Astaxanthin mitigates diabetic cardiomyopathy and nephropathyin HF/HFr/STZ diabetic rats via modulating NOX4, fractalkine, Nrf2, and AP-1 pathways

Abstract

This study investigated the effects of astaxanthin (ASTA) on diabetic cardiomyopathy (DCM) and nephropathy (DN) in rats. Type 2 diabetes was induced through a high-fat/high-fructose (HF/HFr) diet followed by a sub-diabetogenic dose streptozotocin injection. Diabetic rats were treated with ASTA at a dose of 100 mg/kg for four weeks. Serum markers of renal and cardiac function, oxidative stress parameters, and electrocardiographic (ECG) measurements were assessed. Diabetic control rats exhibited significant impairment in renal and cardiac functions, heightened oxidative stress, and altered ECG parameters.
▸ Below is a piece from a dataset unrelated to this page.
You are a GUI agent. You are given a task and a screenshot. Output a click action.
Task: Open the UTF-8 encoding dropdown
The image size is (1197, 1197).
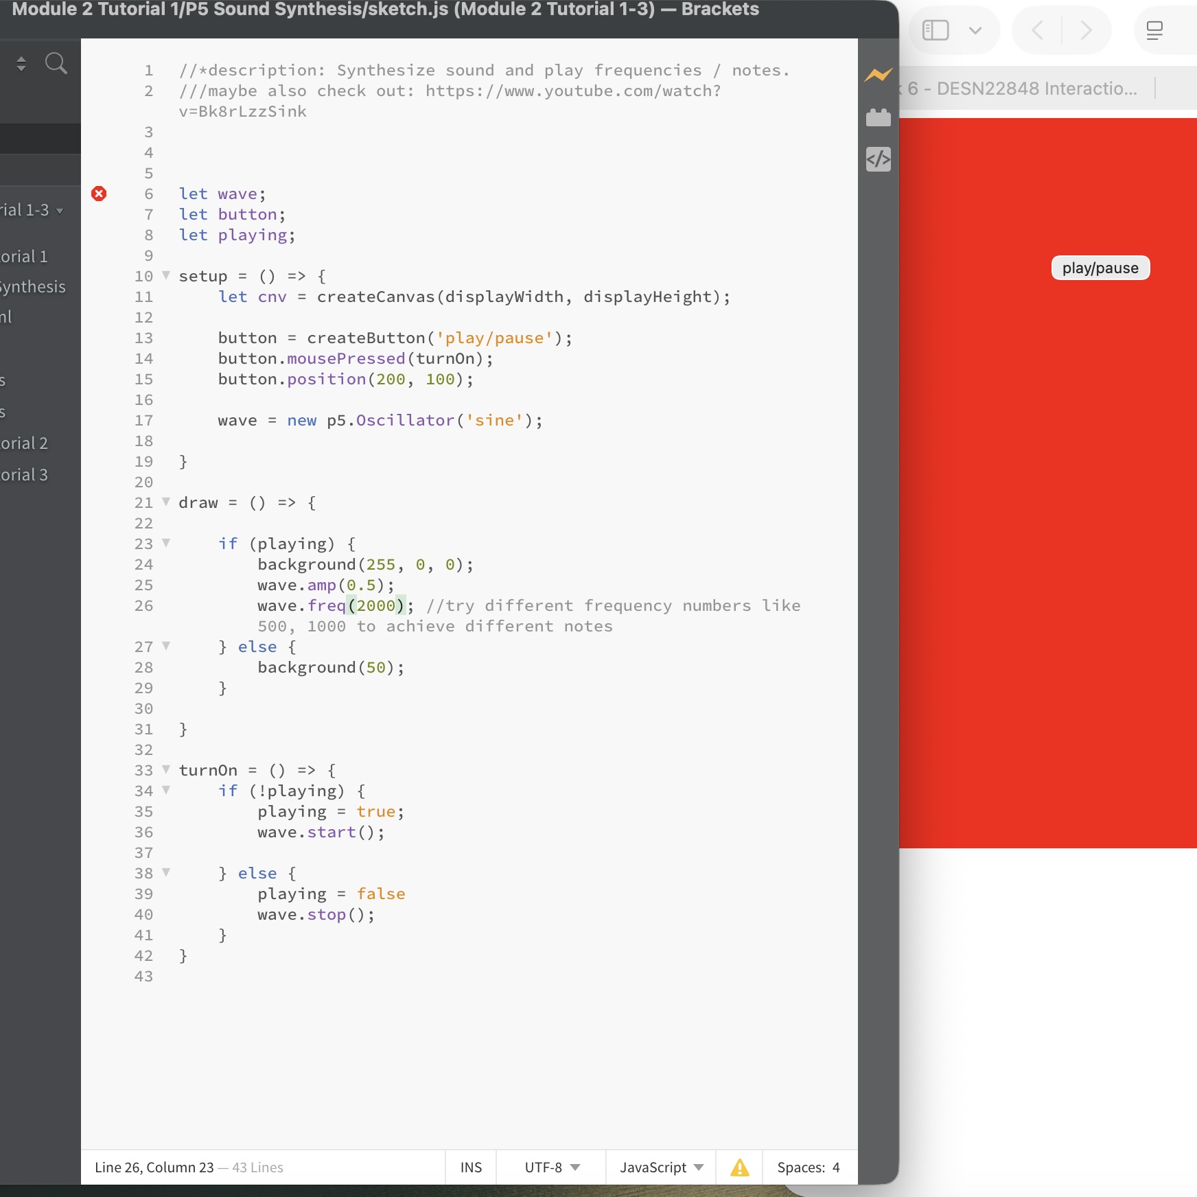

Treatment with ASTA (100 mg/kg) markedly improved these conditions, proven by reduction in serum urea, creatinine, cardiac creatine phosphokinase-MB (CK-MB), and LDH levels. Additionally, oxidative stress markers such as MDA, GSH, SOD, and NOX4 were restored in both heart and kidney tissues. Furthermore, ASTA was able to increase the cardiac and renal Fractalkine chemokine as well as attenuate the elevated Nrf2 and AP-1. ECG abnormalities were partially reversed, with enhancements in the QTc interval and ST segment height. The histopathological examination of cardiac and renal tissues confirmed these results. Finally, the forementioned promising observations suggest that ASTA may offer therapeutic potential in mitigating DCM and DN via modulation of NOX4, Fractalkine, Nrf2, and AP-1 Pathway, warranting further research into its mechanisms and clinical applicability.